Keywords

1 Introduction

The increasing demands on processing large-scale data from both industry and academia have boosted the emergence of new data-intensive clustering computing platforms. Three of the most successful platforms are the disk-based MapReduce distributed computing paradigm [1,2,3], the general-purpose GPU heterogeneous computing environment, and the more recently in-memory Spark clustering computing framework [4]. They have been successfully used in a variety of fields (e.g., database [8], machine learning [9], and business intelligence [10]). It is expected by many researchers from the evolutionary computation (EC) community (e.g., [1, 14, 15]) that parallelizing evolutionary algorithms (EAs) on these big data-driven clustering computing platforms could be beneficial to solve computationally expensive problems.

However, designing easy-to-use, scalable, portable, efficient parallel evolutionary algorithms (PEAs) is a non-trivial task. This is mainly due to the fact that we not only need knowledge of hardware architectures and software platforms, but also need to carefully make trade-offs among different performance metrics. For instance, given a fixed number of function evaluations, if a relatively large population size is chosen on each generation for more powerful parallelization, the slower convergence speed may be obtained. On the contrary, if a relatively small population size is chosen for faster convergence, more execution time may be spent. To alleviate such problems, a large number of PEAs based on these big data-driven computing platforms have been proposed (see [14, 15] for comprehensive surveys).

§ Information given

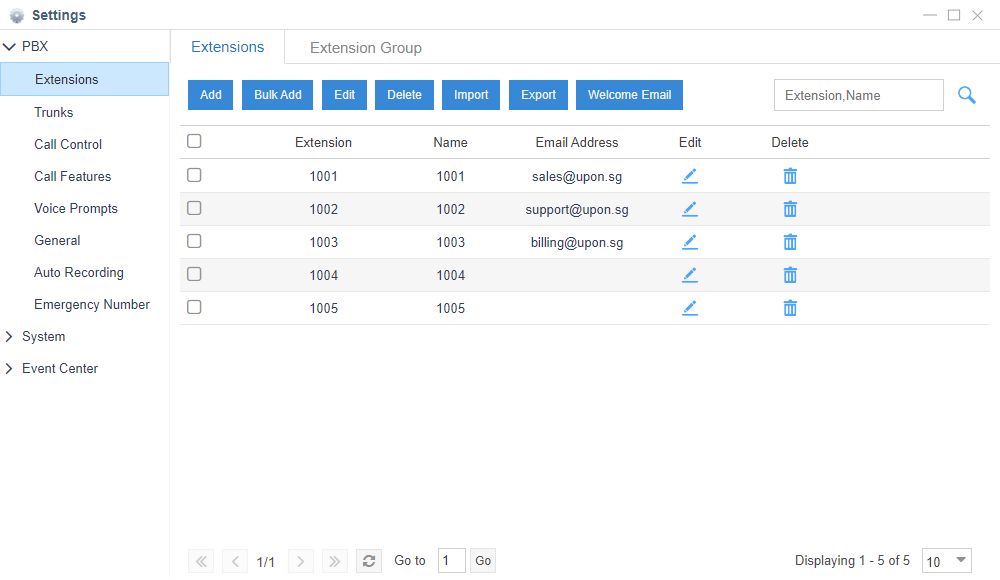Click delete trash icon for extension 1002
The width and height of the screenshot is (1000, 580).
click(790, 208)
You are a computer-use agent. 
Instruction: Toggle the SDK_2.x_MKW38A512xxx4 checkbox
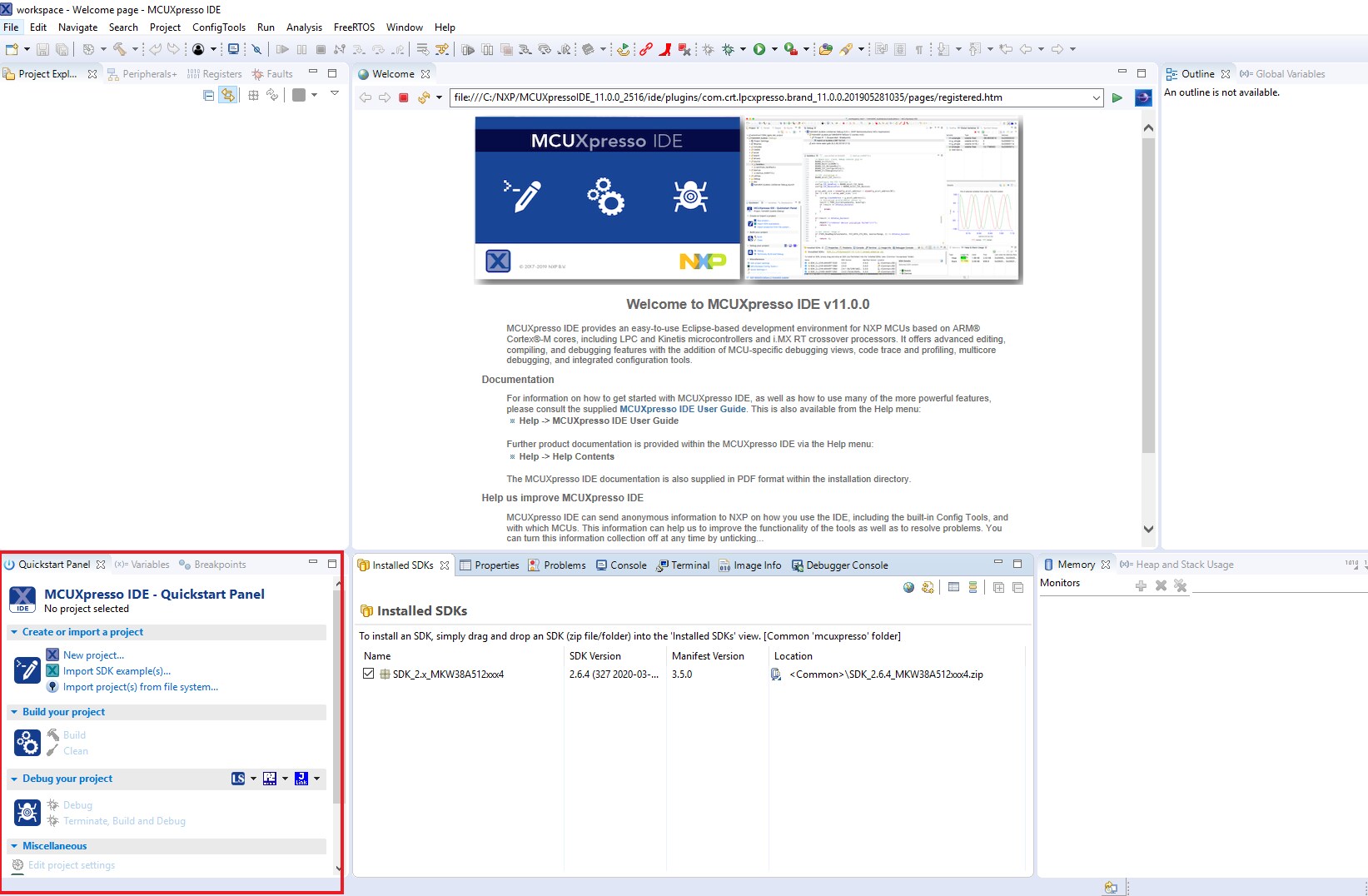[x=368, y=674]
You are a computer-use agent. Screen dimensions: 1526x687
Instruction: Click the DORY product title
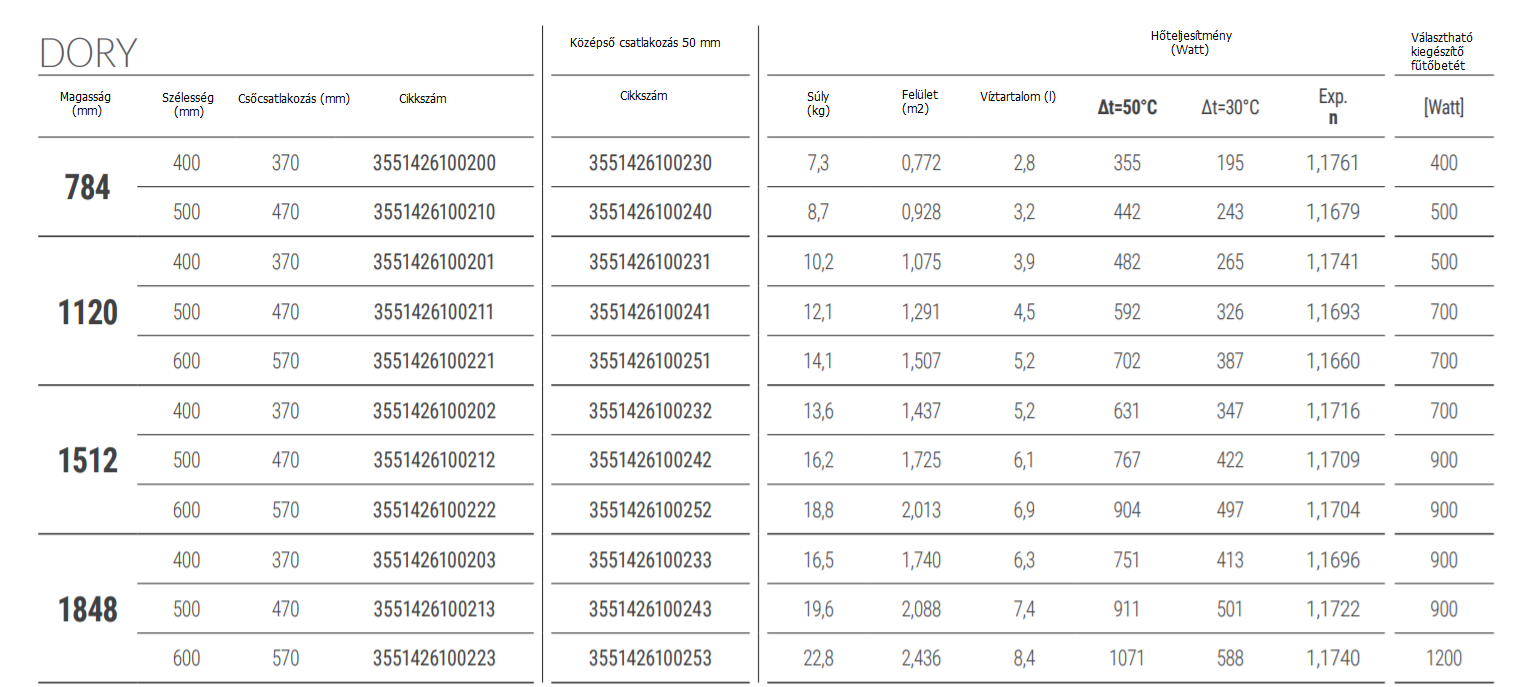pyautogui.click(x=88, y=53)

---

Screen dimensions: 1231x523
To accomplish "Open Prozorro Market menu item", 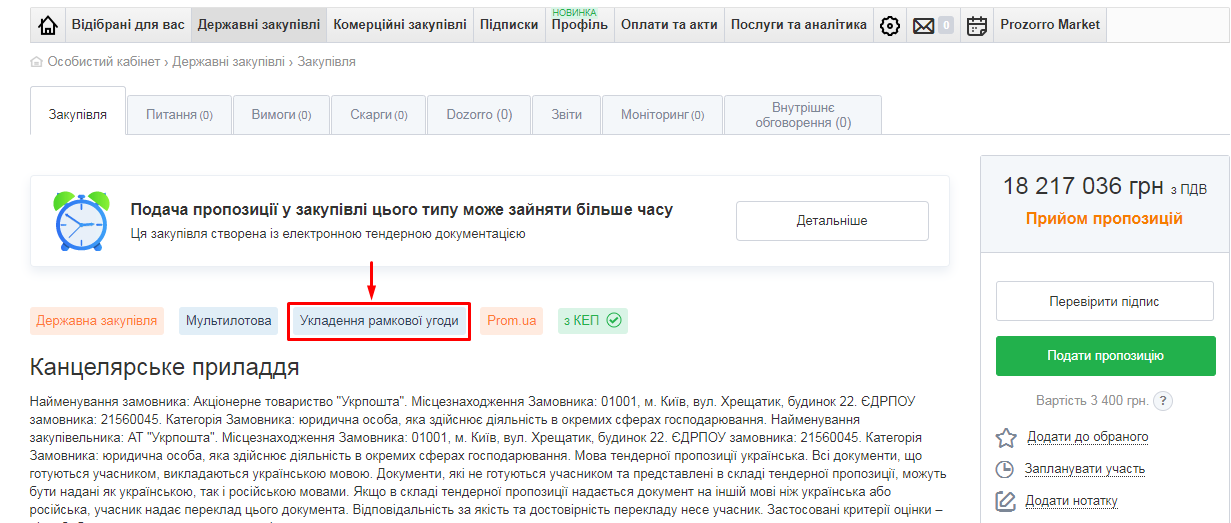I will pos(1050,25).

* * *

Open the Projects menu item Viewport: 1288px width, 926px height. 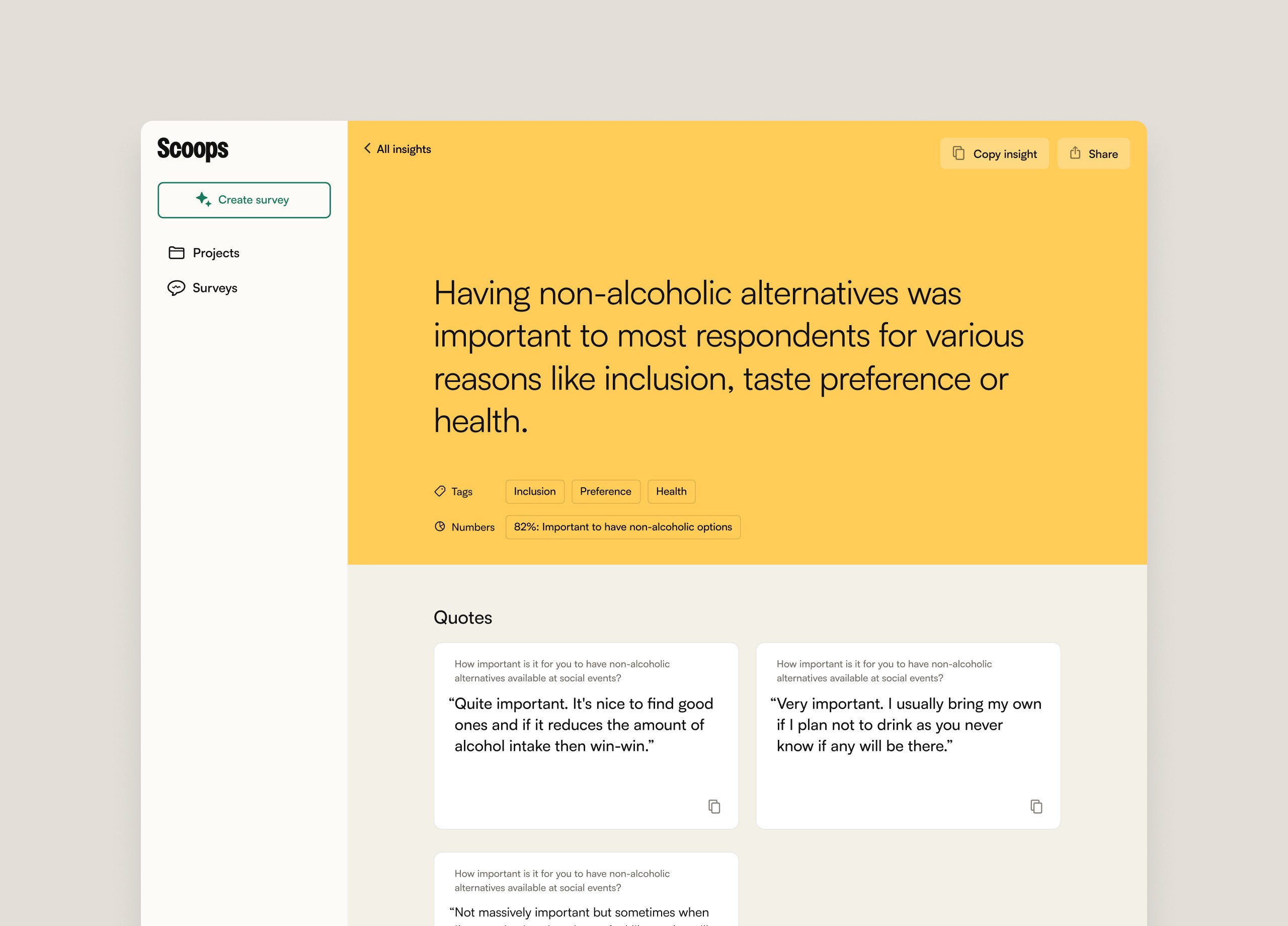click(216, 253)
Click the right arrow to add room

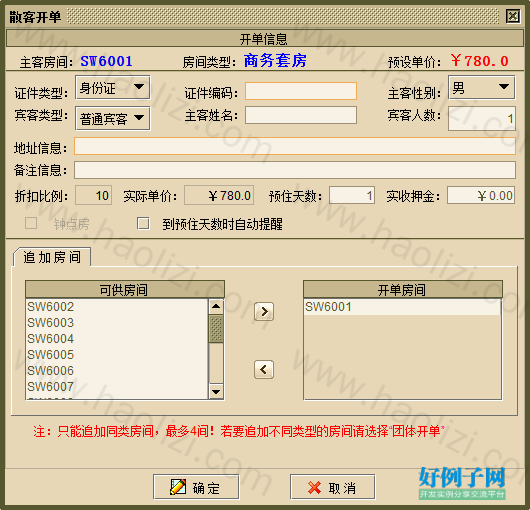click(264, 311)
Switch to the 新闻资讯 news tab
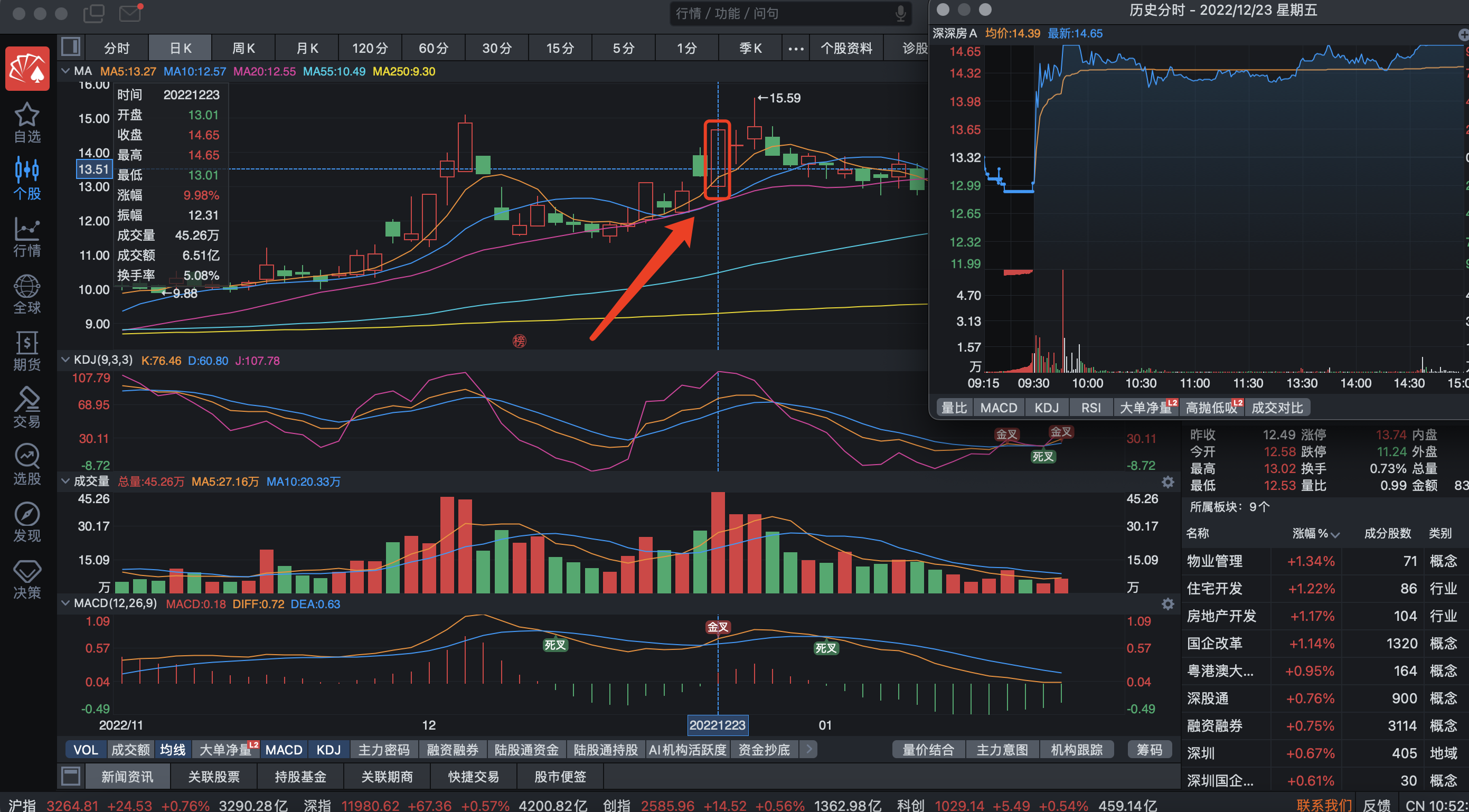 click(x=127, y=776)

§ Work to complete
(1) According to the introduction on parallel evolutionary algorithms, what three data-intensive clustering computing platforms are named as among the most successful?
(2) Continue the introduction on parallel evolutionary algorithms from its last sentence.

§ Answer set
(1) The disk-based MapReduce distributed computing paradigm, the general-purpose GPU heterogeneous computing environment, and the in-memory Spark clustering computing framework.

(2)
Among them, both Hadoop MapReduce (e.g., [25, 26]) and GPUs (e.g., [6, 7, 14]) have been widely adopted in the EC field to implement a variety of PEAs. To the best of our knowledge, however, there is few work attempting to use Spark, the state-of-the-art in-memory clustering computing platform, to accelerate PEAs. It has been recently found in [4, 9] that Spark is more suitable for iterative computing than MapReduce and often boost the speedup by more than one order of magnitude. Considering significant advantages of Spark over MapReduce, in this paper we will parallelize three highly cited versions of particle swarm optimizer (i.e., PSO [21], CLPSO [11], and ALCPSO [18]) based on Spark, in order to solve computationally expensive problems. More specifically, the main contributions of this paper are two-fold:

  1. 1.

    Inspired by [1, 12], we will utilize the simple but powerful Amdahl’s law to theoretically analyze the master-slave model for PEAs, that is, we do quantitative analysis based on the Amdahl’s law, in order to answer the question on which kinds of problems the master-slave model could work well (see Sect. 3.2 for more details).

  2. 2.

    We will design a Spark-based software framework parallelizing three highly cited PSOs. This new framework can not only simplify the development workflow of Spark-based PEAs, but also benefit from both functional programming and object-oriented programming (via Scala [22]). The framework is put at the complementary GitHub projectFootnote 1 for free access. Numerical experiments on computationally expensive test functions show that a super-linear speedup could be obtained via the master-slave model.

The rest of the paper is organized as follows. Section 2 gives a brief review of the state-of-the-art works of PEAs. Section 3 describes Spark, the Amdahl’s law for the master-salve model, and three Spark-based PSOs. Section 4 conducts numerical experiments. Section 5 gives conclusions and promising research directions.

2 Review

In this section, we will review some state-of-the-art works of PEAs, owing to the limit of space. For more comprehensive surveys, please refer to [14, 15, 23].

The most representative work on MapReduce-based PEAs may be the work recently published by Ferrucci et al. [1]. This paper answered a critical research problem regarding when the MapReduce-based PEAs could execute faster than their sequential versions. In [1], a disadvantage of MapReduce-based PEAs (i.e., the overhead caused by communications with the distributed data storage system) was identified.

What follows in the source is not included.